COMPARISON.  The majority of states levying a state income tax allow retirees to exclude a part or all of the income from SS payments, private and military pensions, or both.  Nine states exempt all federal, military, and state pensions plus SS checks from income tax. Ten states exclude all federal, state, and local pension income from income taxes, including neighboring state Kansas.   Pennsylvania and Mississippi exempt all retirement income, including IRAs and 401(k) payments.  The District of Columbia and 27 states exclude all SS payments.  Only Nebraska and 6 other states tax SS income as taxed by the federal government.  Examining states adjacent to Nebraska, Iowa and Kansas tax SS income only above a specific level. Kansas retirees can exclude SS income, if adjusted gross income is less than $75,000.  Kansas does not exclude private sector retirement income.   Iowa will completely phase out its SS tax levy by 2014.  Missouri phased out its SS tax levy in 2012.  It has a public pension exclusion that covers a part of pension income.   Neighboring Colorado offers a retirement income exclusion or credit that sometimes results in exclusion from taxes of part or all of SS benefits.  It permits those 55-64 to exclude $20,000 of SS and other qualified retirement income.  Those over 65 can exclude $24,000.  South Dakota attracts retirees, because it boasts a very attractive retiree tax structure, diversified economy, and low cost of living.  States have little federal restriction on deciding how to tax pensions.  However, state tax policy cannot discriminate against federal civil service pensions.  Only 5 states, including Nebraska, allow no exemptions or tax credits for pension and other retirement income counted in federal adjusted gross income, although NE exempts railroad retirement benefits.  NE fully taxes out of state government pensions also.  Our state taxes all retirement income at relatively high rates.[1]

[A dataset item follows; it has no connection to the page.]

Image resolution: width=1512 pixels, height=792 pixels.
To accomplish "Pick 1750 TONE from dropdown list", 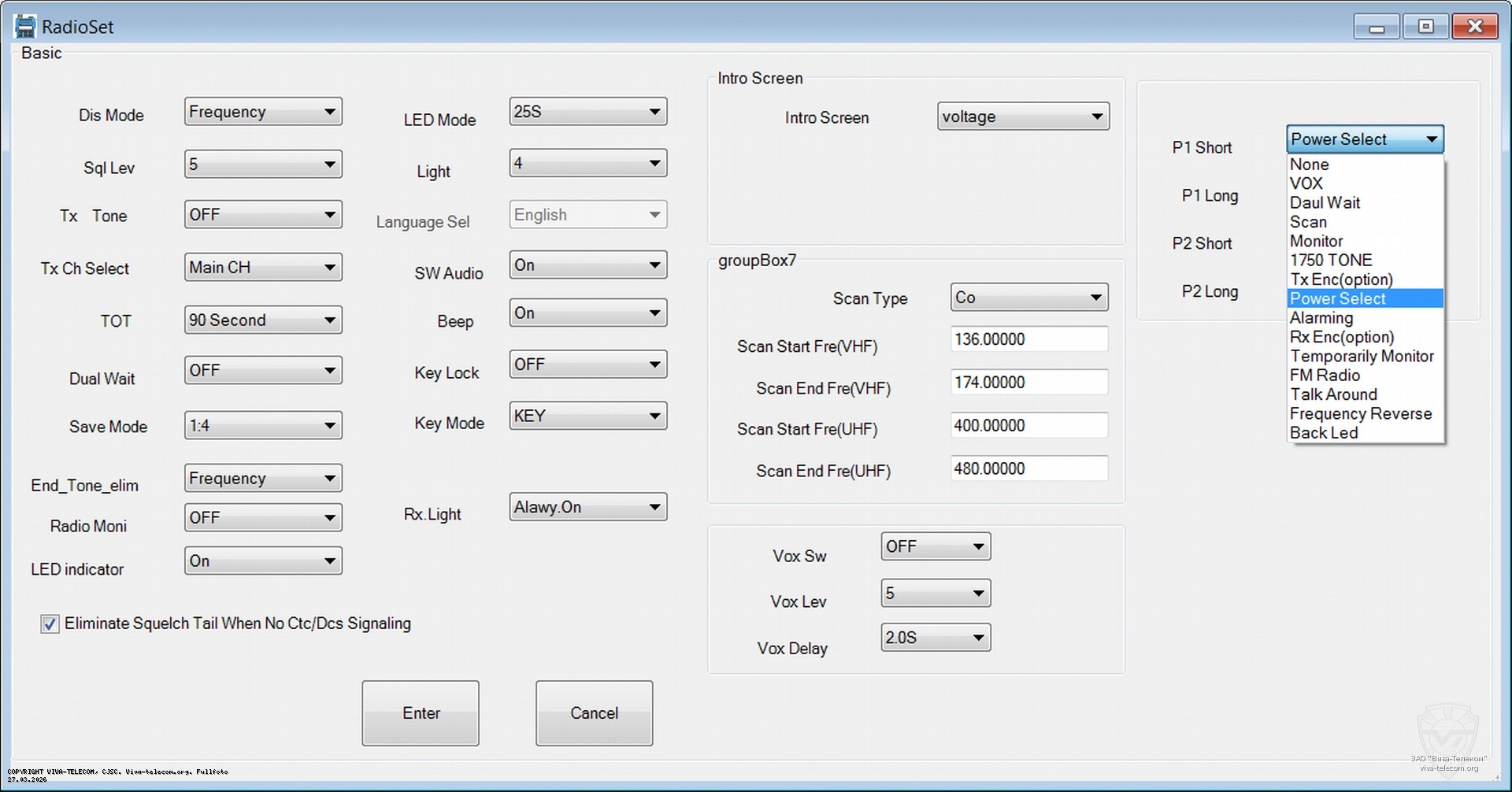I will (x=1331, y=261).
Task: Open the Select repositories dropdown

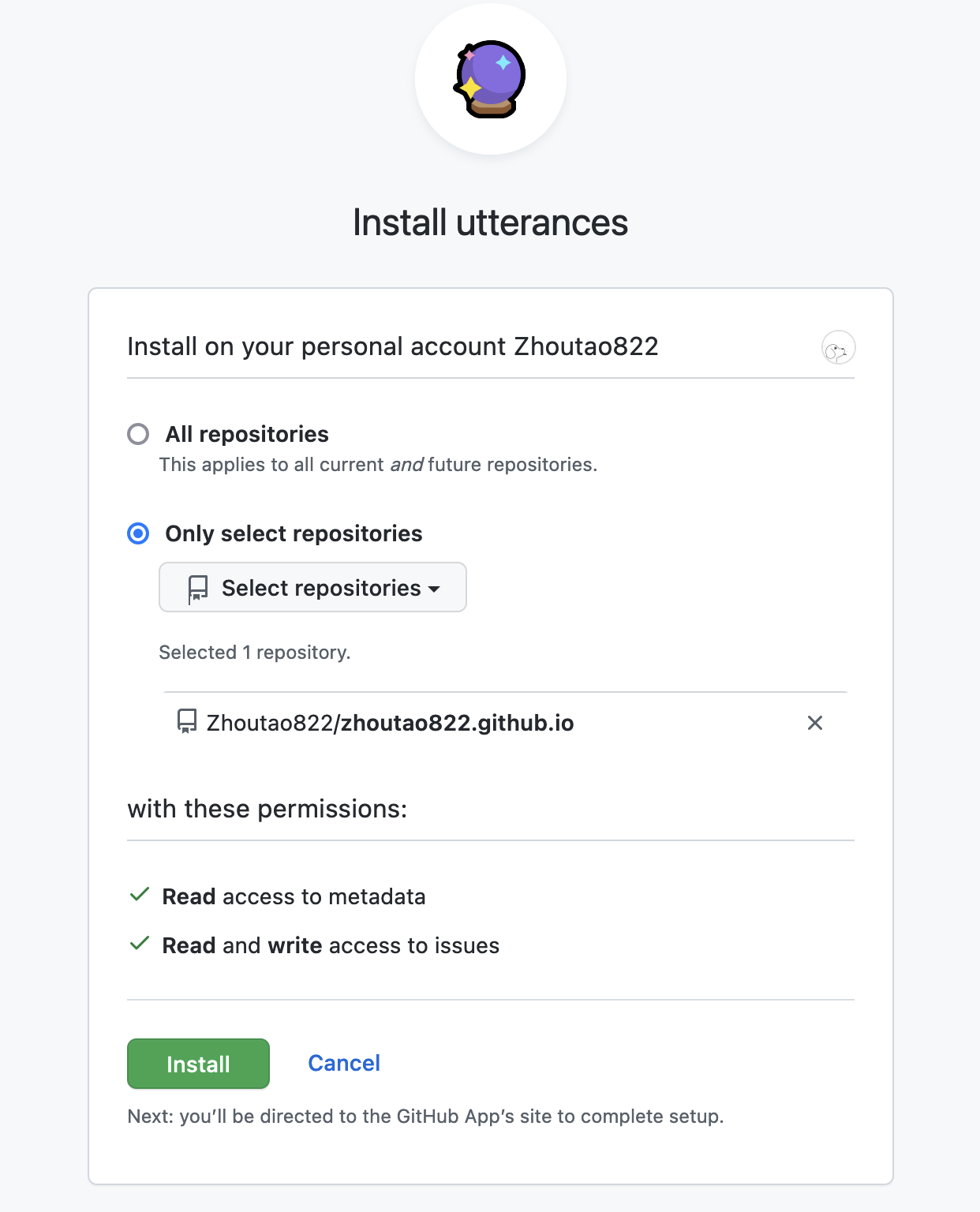Action: 312,587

MILITARY PENSIONS.  Federal law forbids states from taxing U.S. military retiree benefits, if states exempt the pensions of state and local government retirees.  Most states having an income tax exempt at least part of pension income from taxable income.  Different categories of pension income, e.g., private, military, federal civil service, often see different treatment for taxation purposes.  Several states offer special tax privileges to military retirees; others follow  federal tax rules.  Of adjacent states, Kansas,  South Dakota, and Wyoming do not tax military retiree payments.
In Colorado, those 55-64 years old can exclude up to $20,000 of military retirement benefits received during a calendar year.  Those 65 or older can exclude up to $24,000.  Iowans  55  and older or disabled, or surviving spouses, can exclude up to $10,000 in joint returns and up to $5,000 in other returns of military retirement pay.  Missouri military retirees can exempt 45% of military pension income from state income tax.  This deduction will increase 15% annually until 2016, when all military pension income will become tax-exempt.


LB 5: Krist.  To exempt Social Security payments included in federal adjusted gross income from state income tax.  To exempt military retirement benefits included in federal adjusted gross income from state income tax.

LB 74: Janssen.  To exempt Social Security payments included in federal adjusted gross income from state income tax.

LB 75: Janssen.  To exempt military retirement benefits included in federal adjusted gross income from state income tax, excluding up to $48,000 per married couple filing jointly, if both spouses are receiving benefits, or $24,000 per tax year for other returns.

LB 176: Smith.  Exempt military retirement benefits from state income taxation, prorated from 10% in tax year 2014 to 100% in tax year 2023 and thereafter.

LB 227: Kintner.  By 2016, to exempt all retirement benefits from state income tax.

TAKE ACTION NOW.  Every year, Nebraska loses retirees who move to states having more friendly tax climates for older citizens with limited incomes.  This incentive joins with the wish by some retirees to live closer to children and grandchildren.   Contact your state senator immediately to co-sponsor and support 2014 legislation to end state income taxes on all retirement income.  For state senator contact information, email

Kiplinger:  Nebraska among 10 least tax-friendly state to retirees.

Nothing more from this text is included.